Apis may be of use in diseases of the eyes. I have had several cases of asthenopia cured by this remedy when reading causes smarting in the eyes, with lachrymation and itching of the eye-lids and some burning and stinging. Apis is also a remedy for staphyloma, whether of the cornea or sclerotic. In external diseases of the eye, Apis is not without value. The eyes are over sensitive to light. The conjunctiva is reddened or puffy and chemosed. Still this swelling of the palpebral conjunctiva under Apis is more from congestion than from a true chemosis as under RHUS TOX., which is very similar, especially in oedematous swelling of lids ; chemosis ; hot, gushing lachrymation ; erysipelas. But Apis has less tendency to the formation of pus—a symptom highly characteristic of Rhus. In the former the pains are stinging, the time of exacerbation is evening, and cold water relieves the inflamed lids. If erysipelatous, the lids are a blue-red, looking watery as if semi-transparent. In the latter, the pains are worse at night, particularly after midnight, warmth relieves; the erysipelatous lids are of a dusky red, and together with the cheeks are studded with small watery vesicles. The pains are usually drawing, tearing ; though in erysipelas they may be burning, stinging, but with more itching than the bee-poison. The eyelids often feel heavy and stiff.

ARSENIC compares with Apis in hot tears, violent pains, oedematous lids. But the lachrymation is more acrid. The oedematous lids are pale, not blue-red. The palpebral conjunctiva and edges of lids are very red. The restlessness is more pronounced. Relief is usually obtained from warm applications, though the scrofulous patient can open his eyes in the open cool air, but not in the room, even if dark. Worse at and after 12 P.M.

To return to the eye symptoms of Apis, the lids are swollen, red and (edematous. There is burning of the tarsi, with agglutination of the lids. Sudden and very severe pains shoot through the eyes, and these are relieved by the application of cold water. The eyes are generally worse in the first part of the night. Apis is often indicated in scrofulous ophthalmia, in which affection it is often followed by KALI BICHROMICUM.

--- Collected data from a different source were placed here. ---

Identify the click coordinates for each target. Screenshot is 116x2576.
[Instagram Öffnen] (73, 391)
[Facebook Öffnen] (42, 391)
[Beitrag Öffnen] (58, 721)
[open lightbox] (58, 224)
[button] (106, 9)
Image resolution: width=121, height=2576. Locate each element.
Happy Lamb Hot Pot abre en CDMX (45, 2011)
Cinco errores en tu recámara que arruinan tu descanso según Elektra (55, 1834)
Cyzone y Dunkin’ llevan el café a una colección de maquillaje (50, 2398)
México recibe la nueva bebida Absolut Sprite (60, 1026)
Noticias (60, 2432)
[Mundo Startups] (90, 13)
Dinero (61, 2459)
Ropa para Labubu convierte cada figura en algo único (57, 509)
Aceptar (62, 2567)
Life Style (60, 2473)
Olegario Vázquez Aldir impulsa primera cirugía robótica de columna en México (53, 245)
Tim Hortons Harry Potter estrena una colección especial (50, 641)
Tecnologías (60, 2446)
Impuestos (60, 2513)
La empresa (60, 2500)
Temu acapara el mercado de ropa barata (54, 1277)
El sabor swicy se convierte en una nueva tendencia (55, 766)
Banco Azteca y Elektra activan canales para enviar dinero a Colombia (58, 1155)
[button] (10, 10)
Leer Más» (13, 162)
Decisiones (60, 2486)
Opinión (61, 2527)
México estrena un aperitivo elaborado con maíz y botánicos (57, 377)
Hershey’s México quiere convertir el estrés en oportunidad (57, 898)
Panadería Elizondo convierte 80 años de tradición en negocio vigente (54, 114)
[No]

It now only remains for me to speak of the intestinal symptoms of Apis. It may be of value in diarrhoea, such, for instance, as comes on during the course of typhoid fever or scarlatina, or as the result of the debilitating influence of continued heat.

You will find it useful in the diarrhoea of children who are very much debilitated. There is generally present irritability of the brain, with the condition known as hydrocephaloid. The symptoms are much like those indicating Apis in hydrocephalus. The child wakens up with a scream. The stools are thin, watery, yellow in color and usually worse in the morning. At every motion of the body the bowels move as though the anus had no power. The stools may or may not be offensive.

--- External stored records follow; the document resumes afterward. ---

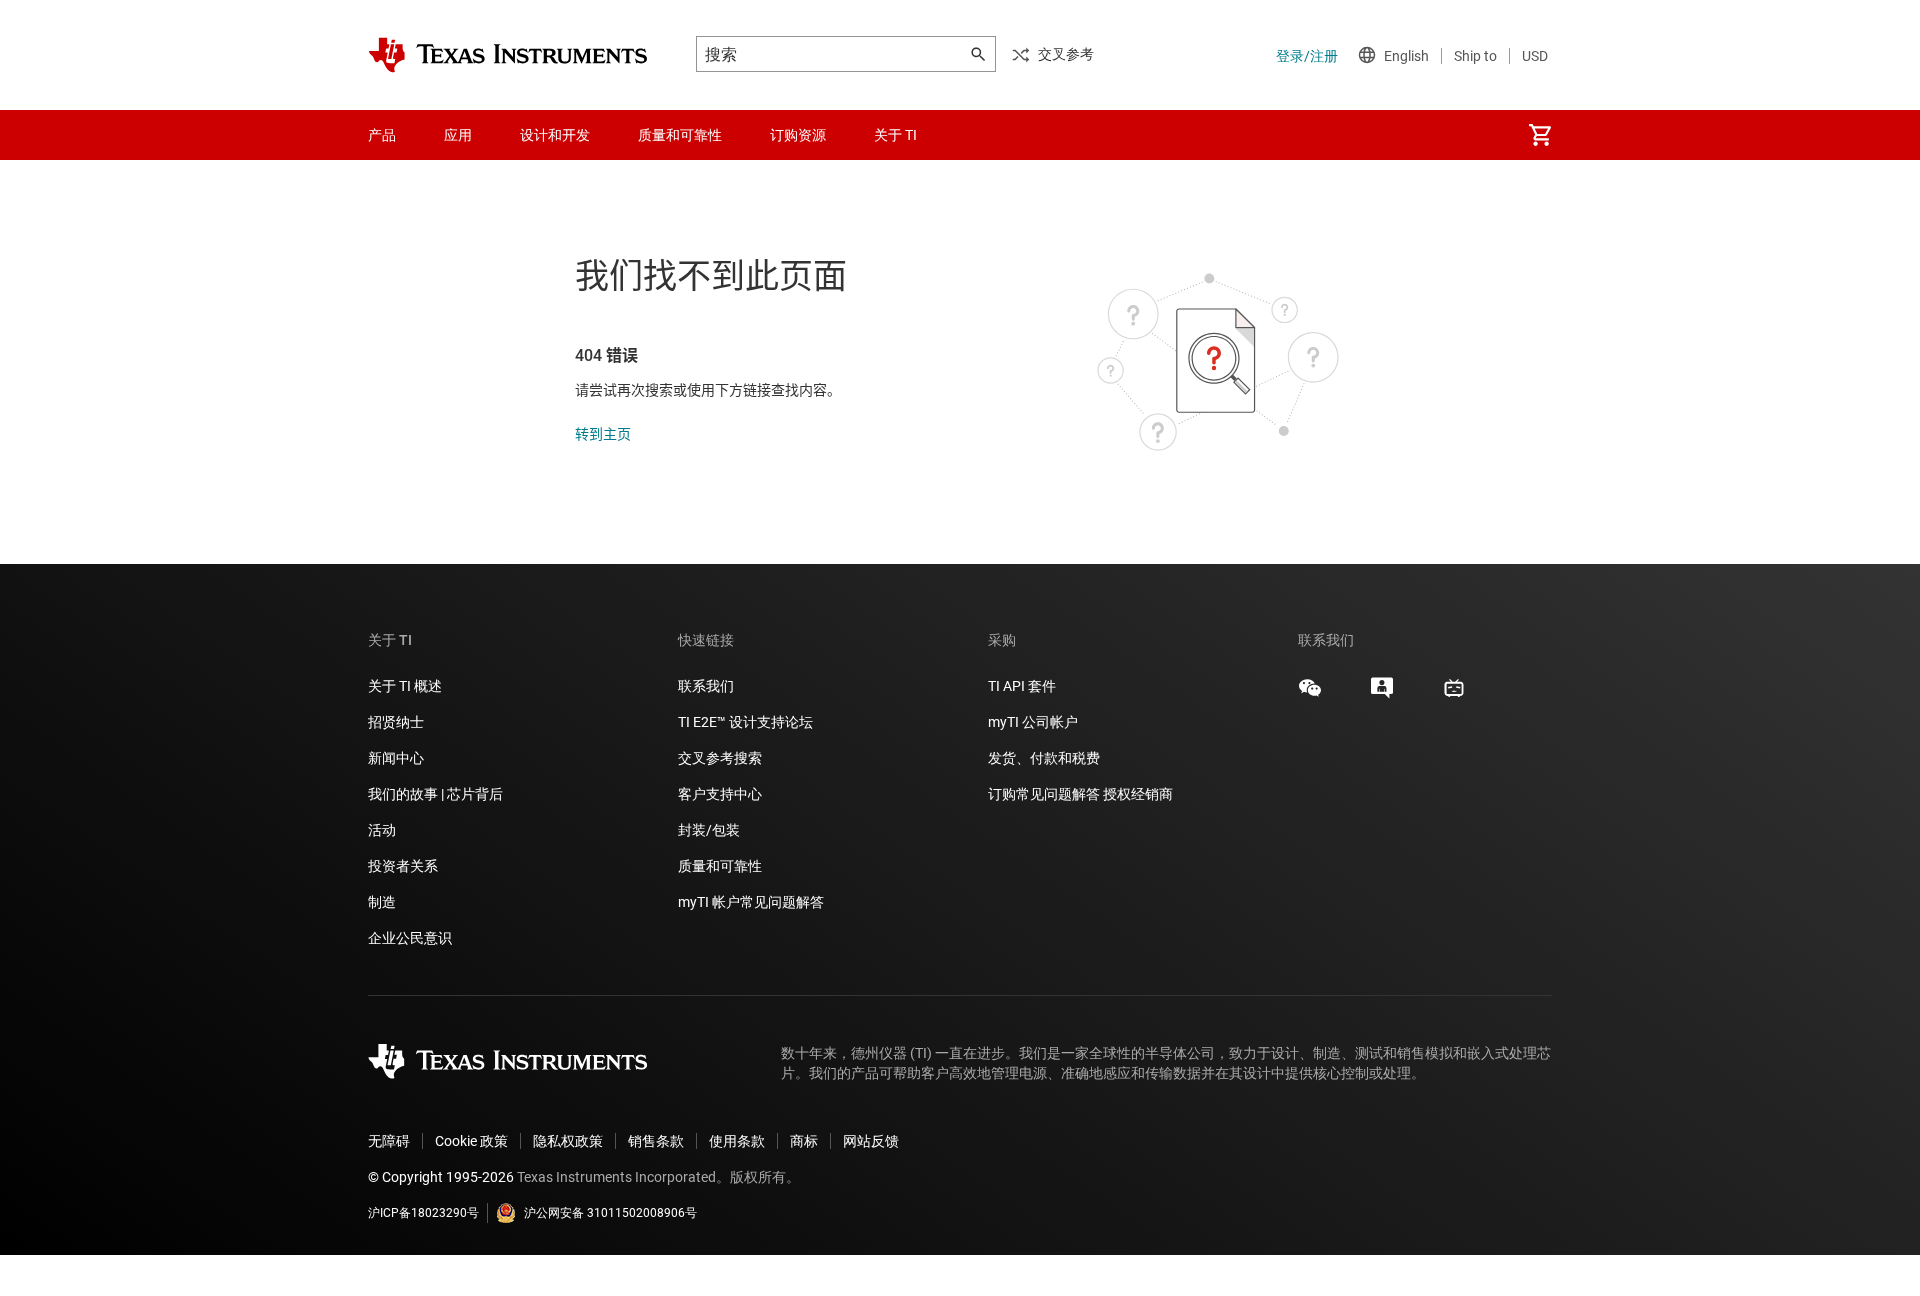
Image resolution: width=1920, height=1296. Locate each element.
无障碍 (389, 1141)
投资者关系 (403, 866)
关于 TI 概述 (405, 686)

It differs from BRYONIA, which has morning diarrhoea worse from motion ; in that under Apis, the motion aggravates, not because of its general effects, but because the anus is so uncertain.

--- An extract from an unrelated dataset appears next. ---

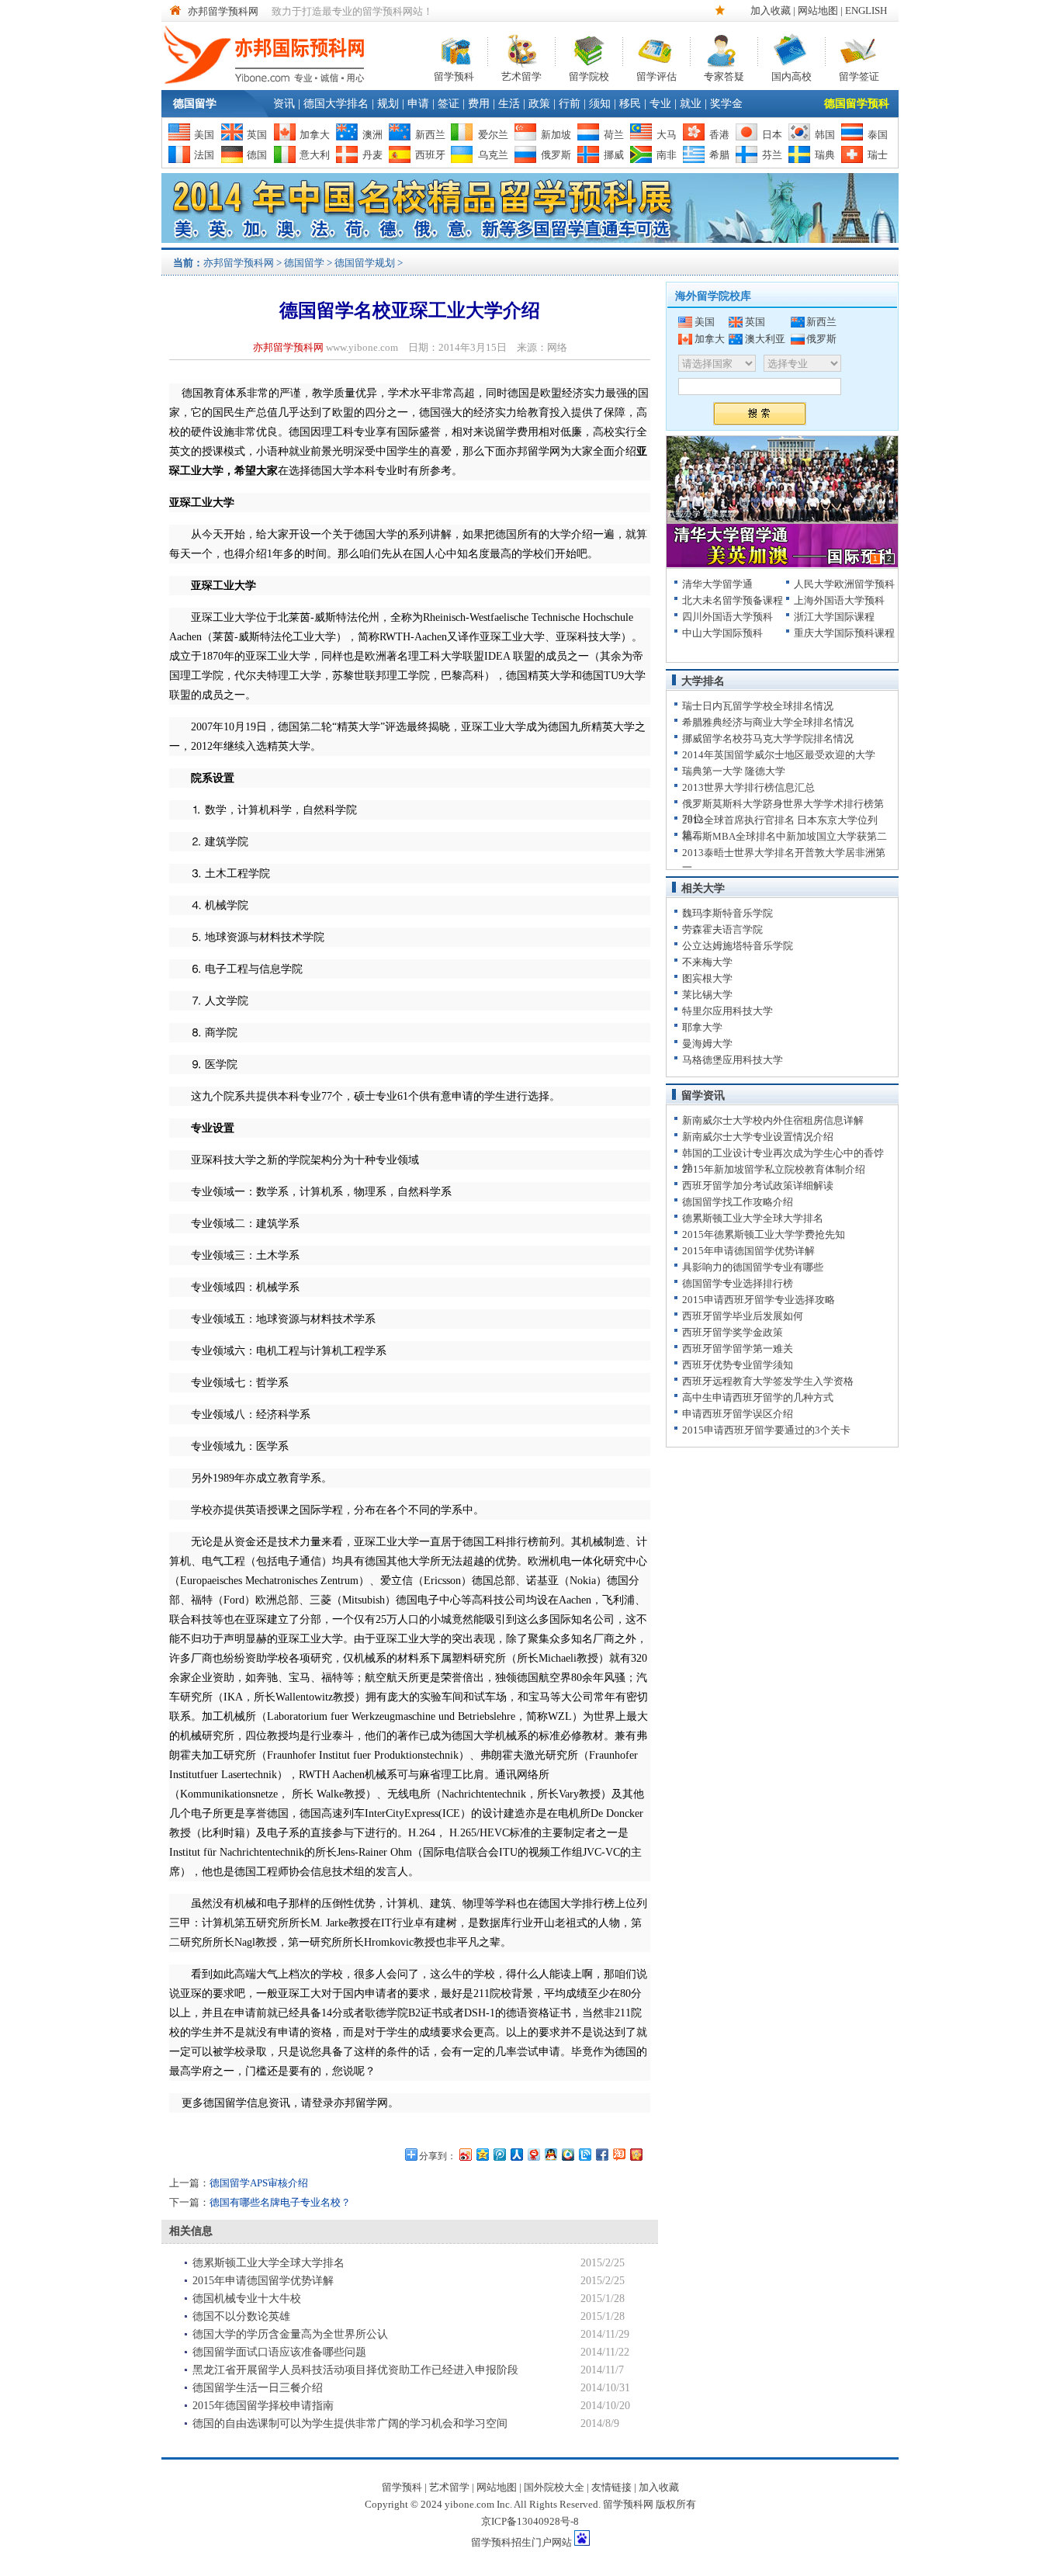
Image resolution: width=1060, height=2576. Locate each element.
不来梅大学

In bad cases you will find the urine scanty.

Apis may also be thought of in panaritium. The finger swells rapidly with tense glossy-red surface and violent burning, stinging pains.

In this respect, Apis is very similar to SULPHUR, and may be followed by Sulphur when its action is imperfect.

Apis is antidoted by PLANTAIN and LACHESIS and is complementary to NATRUM MUR.

LEDUM was proposed by Teste as an antidote for stings of insects. Dr. Drysdale has cured nightly itching of the feet with it.

In closing let me ask you to remember the relation of Apis to ARSENIC, ACETIC ACID, BELLADONNA, RHUS and SULPHUR. Remember also its inimical relation to RHUS TOX.